Disclosure: I worked on Amazons tax pipelines.

[solatic]

> I think it's idiotic though (because regions are 100% separated within an account, and it would easily triple the number of accounts to manage), and so did my team, so we stuck with one account per stage per service.

The benefit to one-region-per-account is for any tool that needs to do broad scanning of an account. Running something like awsnuke is much faster if you know that resources were only ever created in one region, and you know you know this because you have an SCP restricting the account to that one region.

If you have an application that is intentionally multi-region though, sure, feel free to violate that principle if it simplifies management for the application team; just still ensure you have the SCP in place to restrict to only those regions which are needed.

[redditor98654]

There are global quotas per account that can sneak up on you if you have too many services running in the same account albeit in different regions.

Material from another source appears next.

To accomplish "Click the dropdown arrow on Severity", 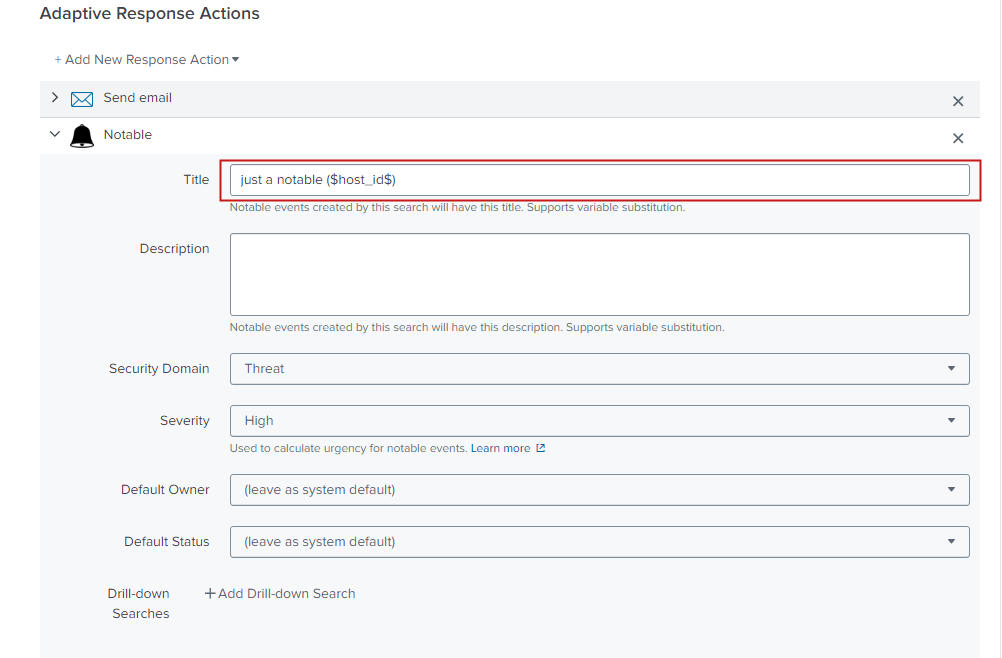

DynamoDB total read and write capacity comes to mind.

[brodouevencode]

> Instead you can hear AWS's view, which is to have one account per stage per region per service.

This is exactly correct.

> I think it's idiotic though (because regions are 100% separated within an account

But still bound to the same service limits, no?

[iLoveOncall]

> But still bound to the same service limits, no?

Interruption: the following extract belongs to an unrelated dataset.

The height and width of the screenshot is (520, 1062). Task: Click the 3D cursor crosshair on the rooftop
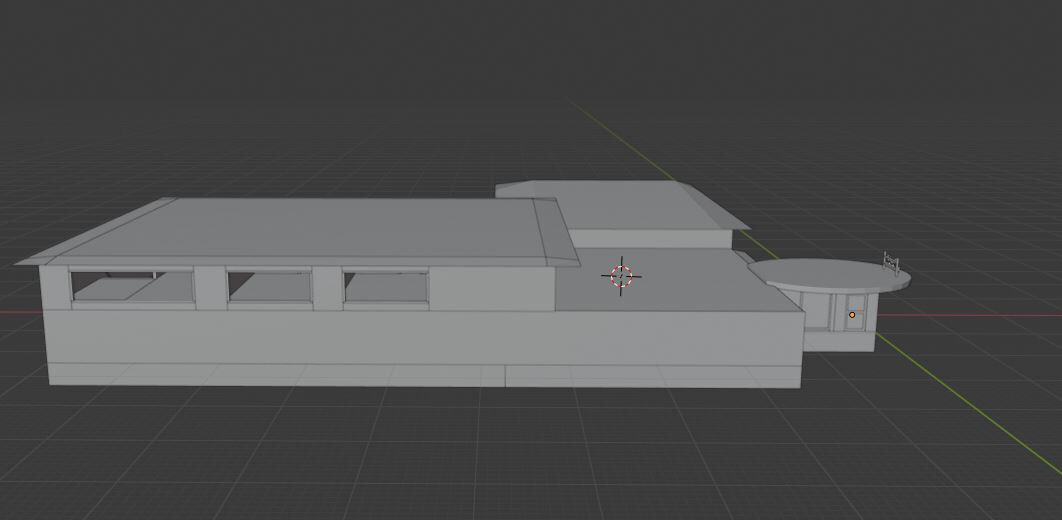coord(621,276)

I'm not sure what you are referring to (pricing or service quotas?, I will assume the latter), but I think it depends on the service. For some setting the service quota will be per region and for others it will be global.

One I know that is for sure regional is the limit reserved concurrent executions of Lambda functions.

[rcrowley]

Service limits for regional services like EC2 are regional.

Service limits for global services like Organizations appear to only be manageable from us-east-1.

[nijave]

I'd say application boundaries at a high-level. Your various environments should be completely isolated. For instance, you can split web services at the load balancer level.

Application boundaries tend to mirror org structure so that allows you to scope down team access.

To get a better idea of your architecture, you can create a dependency diagram and look for clusters of things.

As for connectivity, you could go over the internet, use VPC peering, use Transit Gateways, PrivateLinks, or follow a hub/spoke network architecture with a "network account"

If you're using managed services, you can also use things like SNS and SQS to create shareable communication channels for other accounts to use.

[rcrowley]

Author here: I have settled on account per service per environment with a couple of exceptions.

Sometimes I run multiple services in one account if they’re so tightly coupled as to be useless as a group if any one is down. (This has practically come up when two services are codesigned to multiplex TCP connections to support tens of millions of clients.)

Sometimes I run a single stateless production service in two accounts and route 10% of traffic to the canary account and 90% to the other one.